An intuition on the Rindler modes

When we are solving the Klein-Gordon equation for the quantization of a massive scalar field on the Minkowski spacetime, we may use the global coordinates and obtain the usual quantization with plane waves of the form (first using the $t$-time translation invariance of the metric, then Fourier transform to solve the resulting equation): $$u(x,t) \sim \exp(-i\omega t + i k.x).$$ When one does the same thing in a different coordinate frame, corresponding to a constantly accelerating observer, restricted to a quarter of the Minkowski spacetime, one uses the $\eta$-time translation invariance, where $$t=\xi \sinh \eta, x= \xi \cosh \eta, \xi \in \mathbb{R}^+, \eta \in \mathbb{R},$$ and the solution to the resulting equation is this time a modified Bessel function (MacDonald) (we can see that in the Rindler-frame, there is a potential that goes to infinity when $\xi \rightarrow \infty$, so any wave packet coming from the left should return to the left). So those correspond to modes that diagonalize the boost generator, and we now write: $$v(\xi, \eta) \sim \exp (-i\omega \eta) K_{i\omega}(\xi).$$ In the Rindler-spacetime, the absolute value of this is independent on $\eta$, the wave follows the observer.

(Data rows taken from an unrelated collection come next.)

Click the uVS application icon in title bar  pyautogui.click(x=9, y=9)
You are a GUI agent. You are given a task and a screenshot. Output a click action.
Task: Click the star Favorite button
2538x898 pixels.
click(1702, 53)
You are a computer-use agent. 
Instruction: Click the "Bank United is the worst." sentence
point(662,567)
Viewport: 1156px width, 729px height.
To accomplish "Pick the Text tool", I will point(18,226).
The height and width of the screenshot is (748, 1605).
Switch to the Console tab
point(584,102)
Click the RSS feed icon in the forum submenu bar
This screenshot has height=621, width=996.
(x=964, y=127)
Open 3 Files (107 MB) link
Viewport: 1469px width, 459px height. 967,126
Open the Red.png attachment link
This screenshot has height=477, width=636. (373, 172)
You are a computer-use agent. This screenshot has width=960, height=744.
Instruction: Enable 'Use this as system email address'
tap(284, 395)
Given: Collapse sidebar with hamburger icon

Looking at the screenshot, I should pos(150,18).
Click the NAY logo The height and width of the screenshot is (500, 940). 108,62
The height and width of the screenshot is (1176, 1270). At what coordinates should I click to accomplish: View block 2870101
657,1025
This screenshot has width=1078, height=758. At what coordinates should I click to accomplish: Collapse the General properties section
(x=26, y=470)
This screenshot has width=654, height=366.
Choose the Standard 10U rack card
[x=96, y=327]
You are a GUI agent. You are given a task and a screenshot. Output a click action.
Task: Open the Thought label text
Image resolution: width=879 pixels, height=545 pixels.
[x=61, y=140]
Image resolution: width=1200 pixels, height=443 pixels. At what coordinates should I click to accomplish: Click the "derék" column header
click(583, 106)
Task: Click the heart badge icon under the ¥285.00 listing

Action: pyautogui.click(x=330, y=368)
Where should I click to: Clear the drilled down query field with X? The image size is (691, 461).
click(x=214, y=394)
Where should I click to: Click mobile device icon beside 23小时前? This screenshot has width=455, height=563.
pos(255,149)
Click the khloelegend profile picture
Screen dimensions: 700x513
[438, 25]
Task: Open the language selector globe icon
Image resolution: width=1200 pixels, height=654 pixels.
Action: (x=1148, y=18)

Now looking at what those modes look like by decomposing them in plane waves of $u$-type (I used a particular quantization based on operators that diagonalize the boost operator, still annihilating the same vacuum as the operators associated to $u$-modes), one gets something like this: $$\exp(-i\Omega \eta) K_{i\Omega}(\xi) = \sqrt{\frac{m}{2\hat\omega_k}}\int \frac{dk_1}{\omega_k} \exp\left(-i\omega_k t+ ik_1 + ix \cosh \eta - i \frac{\Omega}{2} \log\left(\frac{\omega_k + k_1}{\omega_k - k_1}\right)\right) \qquad (1)$$

$$\omega_k = \sqrt{m^2 + k_ik^i} , i =1, 2, 3$$ $$\hat\omega_k = \sqrt{m^2 + k_ik^i} , i =2, 3$$

where the x-axis represents $\eta$ and the y-axis is for $\log \xi$ (the wiggling part is coming from the numerical cutoff needed to evaluate the integral I think). The curve represents the maximum of the absolute value of a propagating mode through the Rindler spacetime (it thus comes from the left and returns to the left as said above). They thus seem to follow inertial trajectories (ie straight lines) in the Minkowski spacetime (as one can readily see that hyperbolic trajectories in one correspond to straight line in the other). But we only decomposed one eigenfunction of the boost generator, what happened?

I would greatly appreciate any help regarding this seemingly strange paradox, or indication towards what I have wrongly understood.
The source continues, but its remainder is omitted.